子どものころ私は絵本で、台所の器物が夜になると踊ったり歌ったりするというお話を読んだが、そんなメルヘンの雰囲気がある。薬缶はどこへ、何をしに行くのだろう。
「天の河の下、渡りの雁の列の下、/人工衛星の弧の下を、/息せき切って、飛んで、飛んで、/(でももちろん、速かあないんだ)/そのあげく、/砂漠のまん中に一輪咲いた淋しい花、/大好きなその白い花に、/水をみんなやって戻って来る。」
「息せき切って」急いでいるのは、朝までに台所に戻って、なにくわぬ顔でガスレンジの上にいなければならないからである。でもあの飛行に適さない体が速かろうはずがない。
薬缶の夜間飛行は砂漠の花に水をやるためだった。
「水をみんなやって戻って来る。」薬缶は全身的な愛を花に捧げて戻ってくるのである。
滑稽で、美しい。
私は薬缶の中に浄化用の炭をいれ、いつも水を満たしている。
夜寝る前、ちらっとこの詩が頭をかすめることがある。
日本経済新聞 2002年5月12日
また大岡信(詩人)さんも、次のように書いています。
薬缶だって/空をとばないとはかぎらない。
入沢康夫『春の散歩』(昭和57)所収。
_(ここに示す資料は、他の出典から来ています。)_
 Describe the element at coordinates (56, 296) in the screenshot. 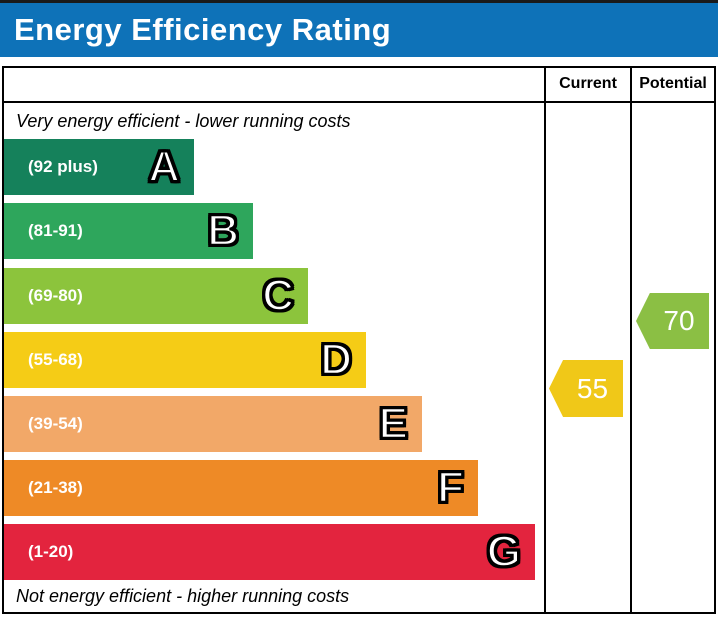

I see `band-c-range: (69-80)` at that location.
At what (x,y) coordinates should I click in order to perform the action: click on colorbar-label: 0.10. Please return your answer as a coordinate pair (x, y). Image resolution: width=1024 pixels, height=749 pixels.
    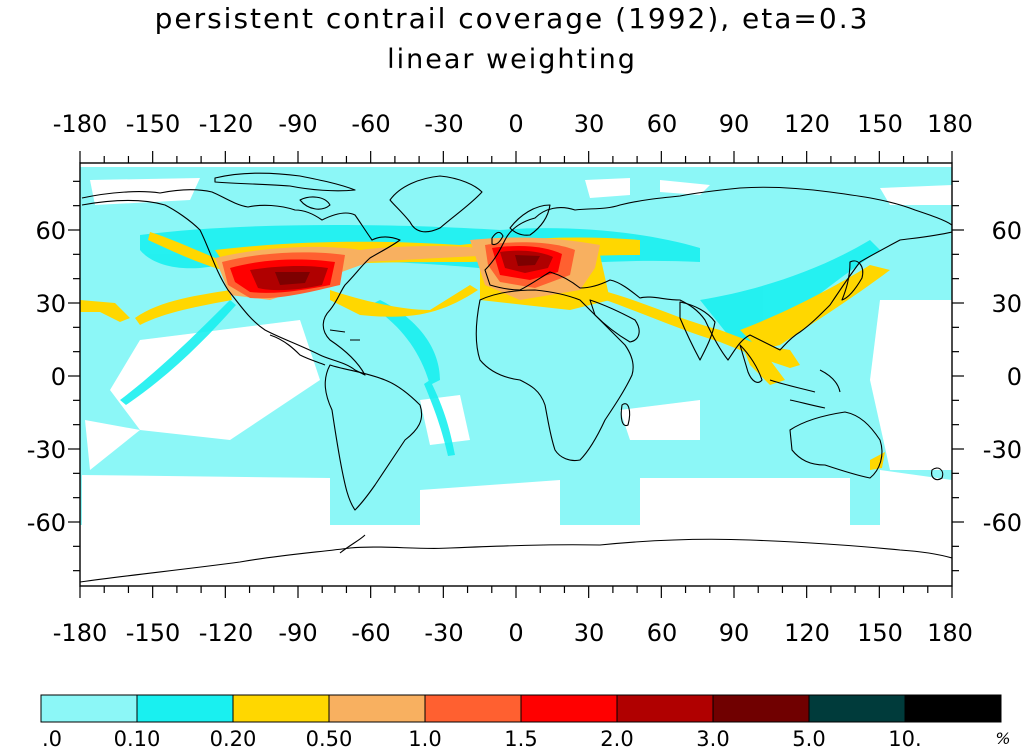
    Looking at the image, I should click on (138, 738).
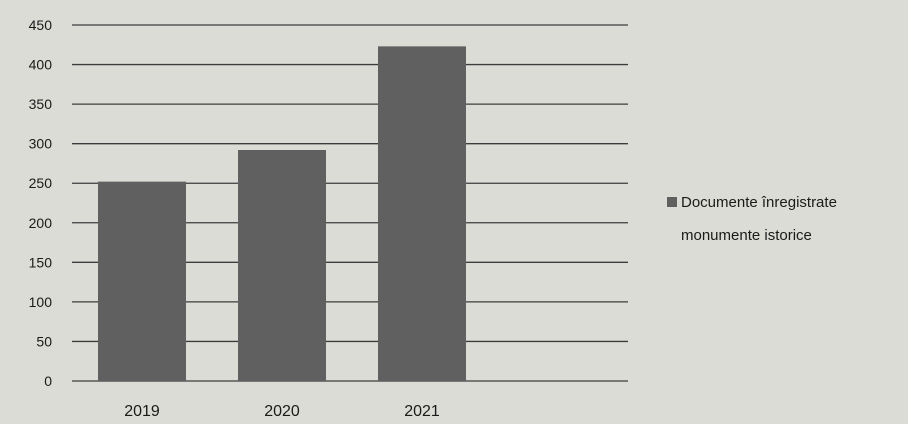  Describe the element at coordinates (41, 203) in the screenshot. I see `y-axis-ticks: 0 50 100 150 200 250 300 350 400 450` at that location.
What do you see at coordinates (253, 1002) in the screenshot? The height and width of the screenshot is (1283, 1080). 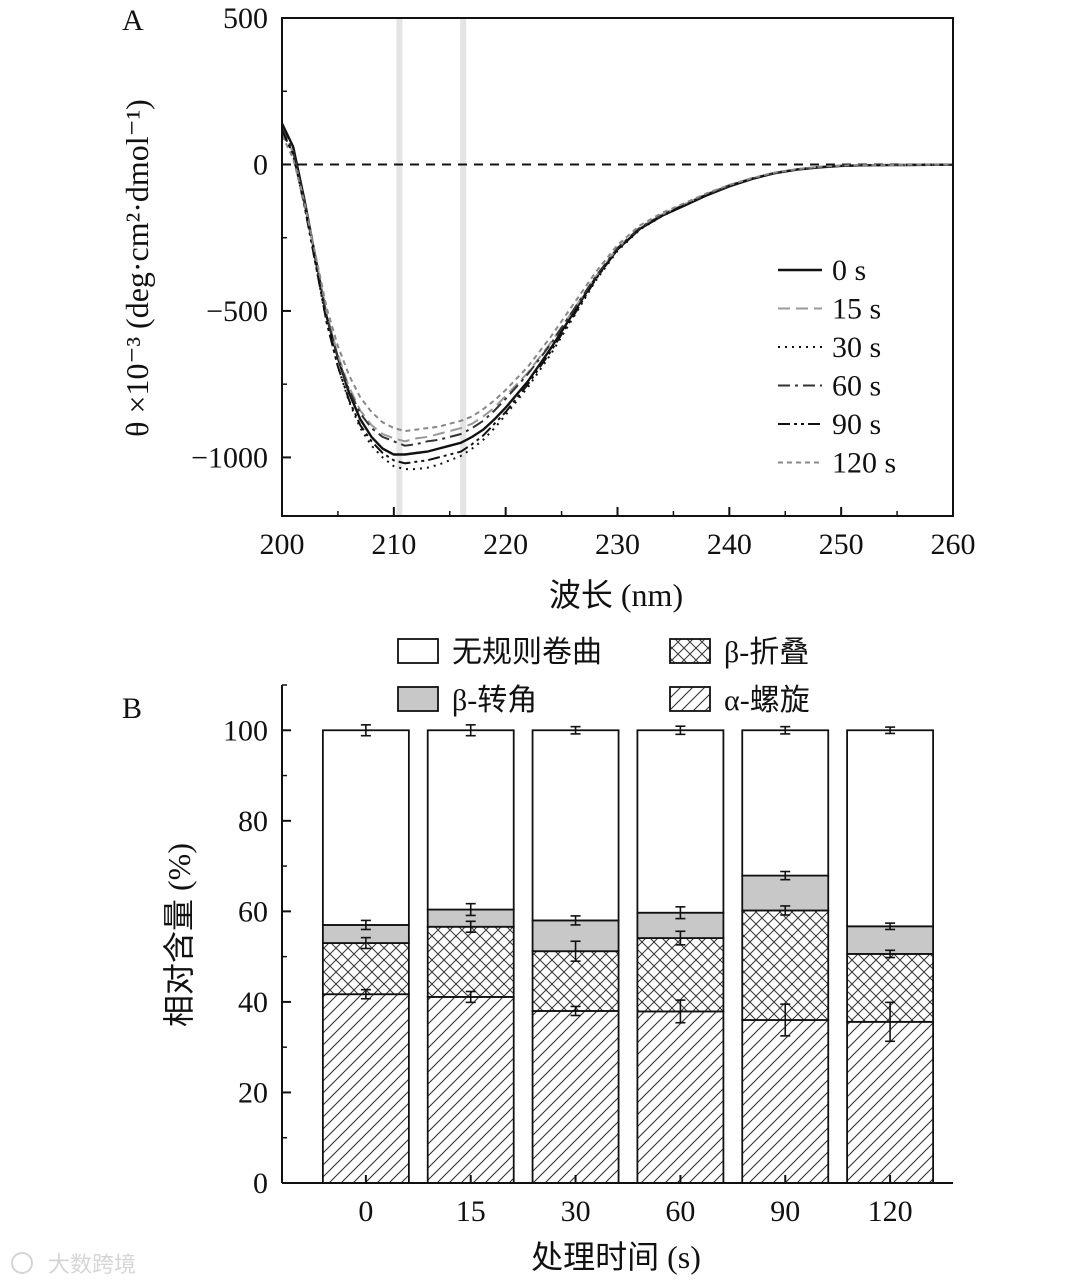 I see `y-tick-label: 40` at bounding box center [253, 1002].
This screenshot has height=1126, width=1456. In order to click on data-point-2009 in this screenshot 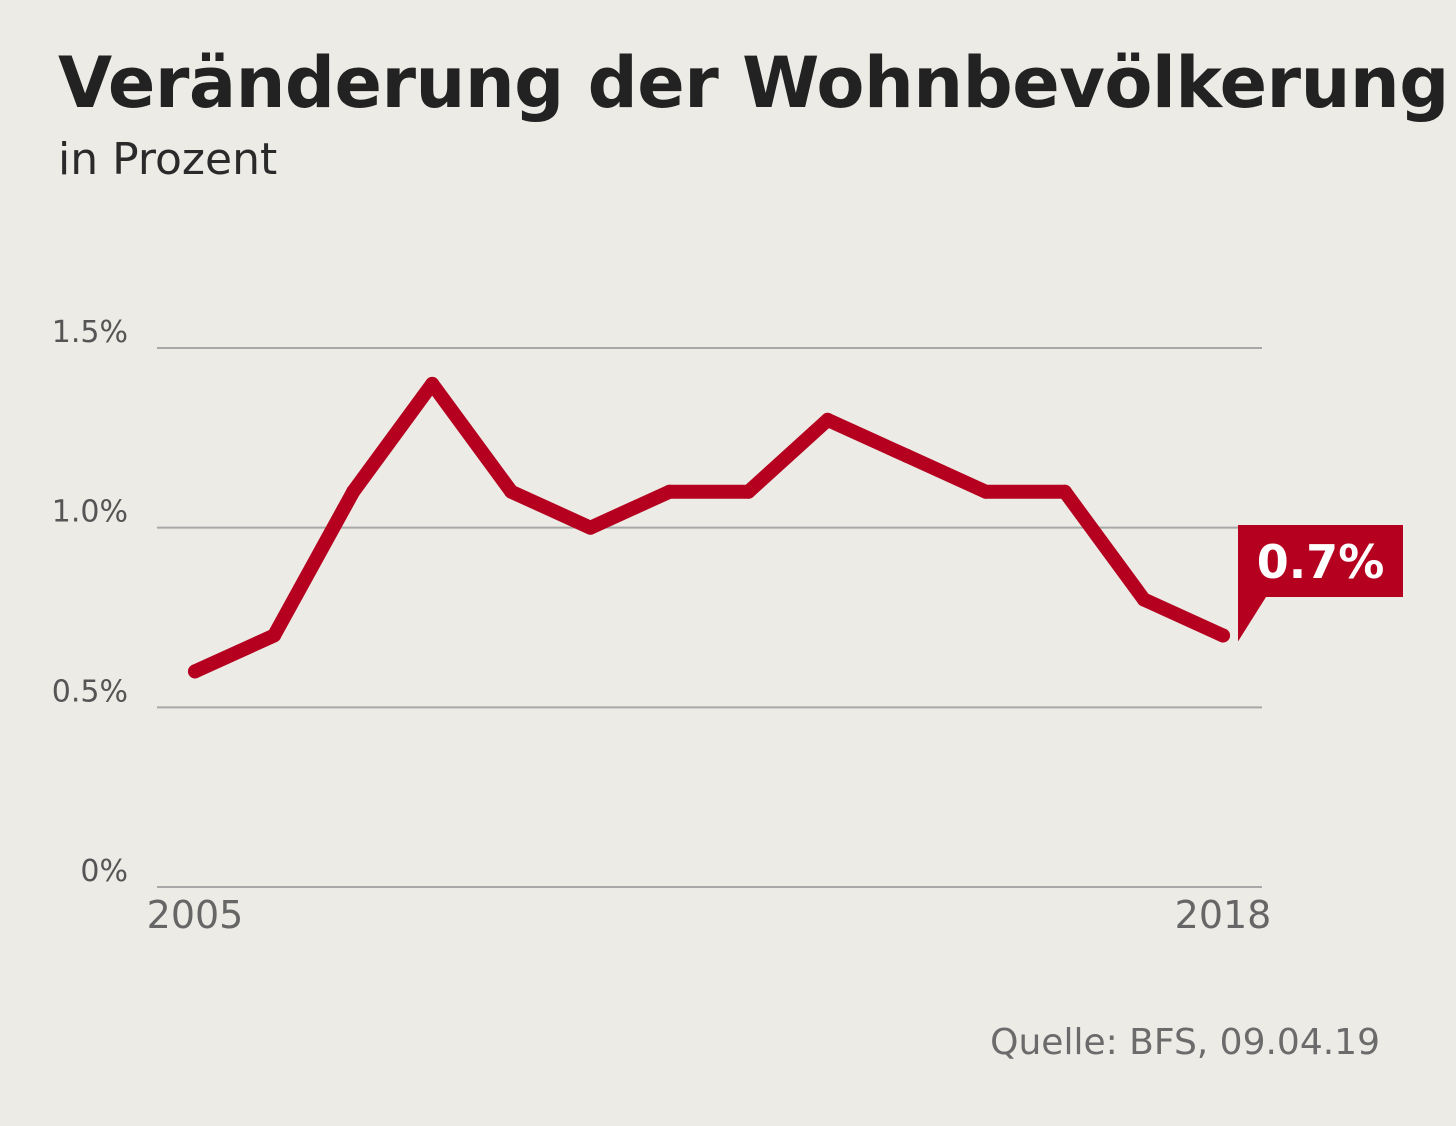, I will do `click(512, 492)`.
空飛ぶ薬缶の旅を語った「未確認飛行物体」という十六行の詩の冒頭二行。
水がいっぱい入った薬缶が、毎夜こっそり台所をぬけ出し、町や畑の上を懸命に飛んで行く。飛び続けたあげくに、砂漠の真ん中に一輪咲いた大好きな淋しい白い花に水をみんなやって戻ってくる。現代詩にはこんな優しい小品もあるんです、というような作で、こういう未確認飛行物体なら、大いに歓迎です。朝日新聞 2004年10月7日、「折々のうた」欄より
小池都知事はその昔エジプトのカイロ大学に在学しアラビア語もペラペラとのこと。
砂漠に咲く一輪の白い花に自分を重ねたのかも?と思ってしまう歌でした。